• _Task brief_: Please copy out everything from the start of the material down to the line containing "click(37, 195)". Include both of those lines and keep every line unchanged.

::: Input records

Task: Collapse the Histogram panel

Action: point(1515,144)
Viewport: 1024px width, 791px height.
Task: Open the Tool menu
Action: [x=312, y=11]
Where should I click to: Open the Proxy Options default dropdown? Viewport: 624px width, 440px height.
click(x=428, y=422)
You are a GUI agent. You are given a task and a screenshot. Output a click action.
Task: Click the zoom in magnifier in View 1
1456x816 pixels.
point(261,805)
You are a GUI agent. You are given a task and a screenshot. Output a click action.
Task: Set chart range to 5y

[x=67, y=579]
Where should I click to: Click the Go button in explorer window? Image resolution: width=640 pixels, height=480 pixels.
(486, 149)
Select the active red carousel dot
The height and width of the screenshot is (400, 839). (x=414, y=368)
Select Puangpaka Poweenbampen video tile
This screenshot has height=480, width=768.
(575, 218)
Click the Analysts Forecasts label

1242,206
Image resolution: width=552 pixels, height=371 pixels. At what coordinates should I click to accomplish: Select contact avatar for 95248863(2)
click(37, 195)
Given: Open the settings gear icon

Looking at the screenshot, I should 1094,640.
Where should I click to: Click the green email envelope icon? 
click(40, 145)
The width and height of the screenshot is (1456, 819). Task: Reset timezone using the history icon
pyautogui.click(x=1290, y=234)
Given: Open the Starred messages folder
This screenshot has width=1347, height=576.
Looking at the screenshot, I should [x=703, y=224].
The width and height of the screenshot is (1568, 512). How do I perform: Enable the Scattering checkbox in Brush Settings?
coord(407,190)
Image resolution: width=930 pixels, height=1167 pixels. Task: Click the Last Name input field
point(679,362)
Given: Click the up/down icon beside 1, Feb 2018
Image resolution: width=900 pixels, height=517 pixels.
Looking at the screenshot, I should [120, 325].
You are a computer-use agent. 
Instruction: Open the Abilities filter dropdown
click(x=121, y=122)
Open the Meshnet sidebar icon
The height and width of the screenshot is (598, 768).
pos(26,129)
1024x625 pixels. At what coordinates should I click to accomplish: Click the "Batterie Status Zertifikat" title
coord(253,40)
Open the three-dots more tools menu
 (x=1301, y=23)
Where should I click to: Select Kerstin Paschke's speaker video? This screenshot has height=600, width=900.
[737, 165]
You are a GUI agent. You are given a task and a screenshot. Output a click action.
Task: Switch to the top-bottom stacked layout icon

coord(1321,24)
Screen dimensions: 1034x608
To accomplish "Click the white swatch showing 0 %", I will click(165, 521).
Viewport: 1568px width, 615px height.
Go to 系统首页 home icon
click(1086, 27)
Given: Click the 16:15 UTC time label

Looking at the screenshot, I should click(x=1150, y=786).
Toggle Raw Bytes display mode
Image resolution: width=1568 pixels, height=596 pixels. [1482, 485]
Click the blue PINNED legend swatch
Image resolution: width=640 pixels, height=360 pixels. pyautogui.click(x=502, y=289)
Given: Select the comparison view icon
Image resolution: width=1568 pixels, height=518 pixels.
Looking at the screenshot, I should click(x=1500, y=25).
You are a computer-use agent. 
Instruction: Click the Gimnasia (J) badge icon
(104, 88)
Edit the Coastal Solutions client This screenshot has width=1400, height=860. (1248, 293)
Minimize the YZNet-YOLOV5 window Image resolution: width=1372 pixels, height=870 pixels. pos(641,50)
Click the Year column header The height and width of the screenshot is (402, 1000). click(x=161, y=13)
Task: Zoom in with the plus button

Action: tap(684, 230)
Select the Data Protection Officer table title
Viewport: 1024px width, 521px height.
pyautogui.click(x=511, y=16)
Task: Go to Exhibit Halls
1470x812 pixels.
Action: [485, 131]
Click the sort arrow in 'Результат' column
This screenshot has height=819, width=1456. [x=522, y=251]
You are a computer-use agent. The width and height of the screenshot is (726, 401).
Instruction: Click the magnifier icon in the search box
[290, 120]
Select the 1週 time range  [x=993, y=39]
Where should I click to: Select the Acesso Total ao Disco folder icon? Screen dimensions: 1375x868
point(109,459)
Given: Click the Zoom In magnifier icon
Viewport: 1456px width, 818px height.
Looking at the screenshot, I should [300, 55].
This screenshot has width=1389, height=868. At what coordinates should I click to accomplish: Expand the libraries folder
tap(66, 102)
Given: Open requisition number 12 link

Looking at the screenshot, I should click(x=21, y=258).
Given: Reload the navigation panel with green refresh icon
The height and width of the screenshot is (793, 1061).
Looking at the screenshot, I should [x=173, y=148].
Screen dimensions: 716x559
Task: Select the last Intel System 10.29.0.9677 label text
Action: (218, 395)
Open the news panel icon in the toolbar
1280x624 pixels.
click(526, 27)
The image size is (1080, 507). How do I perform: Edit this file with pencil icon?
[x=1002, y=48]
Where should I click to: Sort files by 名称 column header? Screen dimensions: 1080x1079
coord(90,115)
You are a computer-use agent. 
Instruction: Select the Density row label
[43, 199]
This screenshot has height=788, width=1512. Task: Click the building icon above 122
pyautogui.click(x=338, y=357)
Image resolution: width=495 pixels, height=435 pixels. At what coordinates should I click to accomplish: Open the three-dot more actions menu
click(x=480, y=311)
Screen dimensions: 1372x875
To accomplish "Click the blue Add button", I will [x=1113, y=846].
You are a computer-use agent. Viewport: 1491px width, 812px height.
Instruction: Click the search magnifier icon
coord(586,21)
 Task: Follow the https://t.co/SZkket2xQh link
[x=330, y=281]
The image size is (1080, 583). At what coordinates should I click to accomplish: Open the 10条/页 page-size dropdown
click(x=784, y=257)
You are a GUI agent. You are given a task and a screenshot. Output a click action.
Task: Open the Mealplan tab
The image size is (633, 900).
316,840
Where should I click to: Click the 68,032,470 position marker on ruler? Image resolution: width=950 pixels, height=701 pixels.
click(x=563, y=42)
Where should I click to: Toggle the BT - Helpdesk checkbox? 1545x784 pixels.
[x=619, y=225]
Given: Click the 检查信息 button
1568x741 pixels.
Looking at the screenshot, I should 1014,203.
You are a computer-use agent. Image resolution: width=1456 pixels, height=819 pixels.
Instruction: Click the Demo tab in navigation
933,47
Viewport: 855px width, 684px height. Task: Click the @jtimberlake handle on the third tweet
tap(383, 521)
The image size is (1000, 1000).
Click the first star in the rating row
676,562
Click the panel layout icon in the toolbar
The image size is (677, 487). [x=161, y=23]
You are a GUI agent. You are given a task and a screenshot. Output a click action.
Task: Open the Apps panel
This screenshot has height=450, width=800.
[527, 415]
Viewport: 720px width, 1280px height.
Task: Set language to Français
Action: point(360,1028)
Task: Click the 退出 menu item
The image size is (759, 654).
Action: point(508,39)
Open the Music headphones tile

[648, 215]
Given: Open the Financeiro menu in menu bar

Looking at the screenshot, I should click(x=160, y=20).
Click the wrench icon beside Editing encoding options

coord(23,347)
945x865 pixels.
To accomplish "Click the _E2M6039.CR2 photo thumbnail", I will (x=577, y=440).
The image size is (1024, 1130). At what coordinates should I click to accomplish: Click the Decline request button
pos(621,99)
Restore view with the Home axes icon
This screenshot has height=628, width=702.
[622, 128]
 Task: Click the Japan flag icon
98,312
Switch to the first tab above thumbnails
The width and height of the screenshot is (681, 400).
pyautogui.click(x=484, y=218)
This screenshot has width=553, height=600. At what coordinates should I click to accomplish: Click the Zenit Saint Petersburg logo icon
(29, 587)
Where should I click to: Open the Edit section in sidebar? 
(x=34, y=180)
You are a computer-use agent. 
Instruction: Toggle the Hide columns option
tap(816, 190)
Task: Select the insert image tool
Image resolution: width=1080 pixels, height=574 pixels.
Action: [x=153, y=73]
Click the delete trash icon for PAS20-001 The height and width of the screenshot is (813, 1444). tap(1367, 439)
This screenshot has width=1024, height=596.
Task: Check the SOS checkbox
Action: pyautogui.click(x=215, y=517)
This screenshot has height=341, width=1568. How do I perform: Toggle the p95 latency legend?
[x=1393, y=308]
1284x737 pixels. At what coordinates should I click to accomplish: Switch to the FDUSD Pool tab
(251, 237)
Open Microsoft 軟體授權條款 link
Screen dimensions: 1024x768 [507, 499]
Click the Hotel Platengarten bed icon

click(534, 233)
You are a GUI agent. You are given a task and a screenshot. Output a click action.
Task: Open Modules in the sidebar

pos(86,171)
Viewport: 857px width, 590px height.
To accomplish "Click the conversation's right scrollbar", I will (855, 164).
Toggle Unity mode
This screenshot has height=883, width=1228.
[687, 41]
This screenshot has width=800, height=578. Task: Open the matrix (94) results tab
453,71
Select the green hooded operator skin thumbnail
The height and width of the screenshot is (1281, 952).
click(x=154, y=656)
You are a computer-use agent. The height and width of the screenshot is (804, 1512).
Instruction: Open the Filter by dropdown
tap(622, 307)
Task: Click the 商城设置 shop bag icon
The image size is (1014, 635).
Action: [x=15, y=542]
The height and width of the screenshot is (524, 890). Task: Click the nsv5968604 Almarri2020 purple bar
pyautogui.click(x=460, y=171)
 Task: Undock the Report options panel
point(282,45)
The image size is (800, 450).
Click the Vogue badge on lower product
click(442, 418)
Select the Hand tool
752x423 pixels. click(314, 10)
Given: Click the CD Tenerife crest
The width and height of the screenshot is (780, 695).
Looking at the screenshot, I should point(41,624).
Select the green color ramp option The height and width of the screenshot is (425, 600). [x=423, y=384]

::::::

• _Answer for the task_:
Task: Collapse the Histogram panel

Action: point(1515,144)
Viewport: 1024px width, 791px height.
Task: Open the Tool menu
Action: [x=312, y=11]
Where should I click to: Open the Proxy Options default dropdown? Viewport: 624px width, 440px height.
click(x=428, y=422)
You are a GUI agent. You are given a task and a screenshot. Output a click action.
Task: Click the zoom in magnifier in View 1
1456x816 pixels.
point(261,805)
You are a GUI agent. You are given a task and a screenshot. Output a click action.
Task: Set chart range to 5y

[x=67, y=579]
Where should I click to: Click the Go button in explorer window? Image resolution: width=640 pixels, height=480 pixels.
(486, 149)
Select the active red carousel dot
The height and width of the screenshot is (400, 839). (x=414, y=368)
Select Puangpaka Poweenbampen video tile
This screenshot has height=480, width=768.
(575, 218)
Click the Analysts Forecasts label

1242,206
Image resolution: width=552 pixels, height=371 pixels. At what coordinates should I click to accomplish: Select contact avatar for 95248863(2)
click(37, 195)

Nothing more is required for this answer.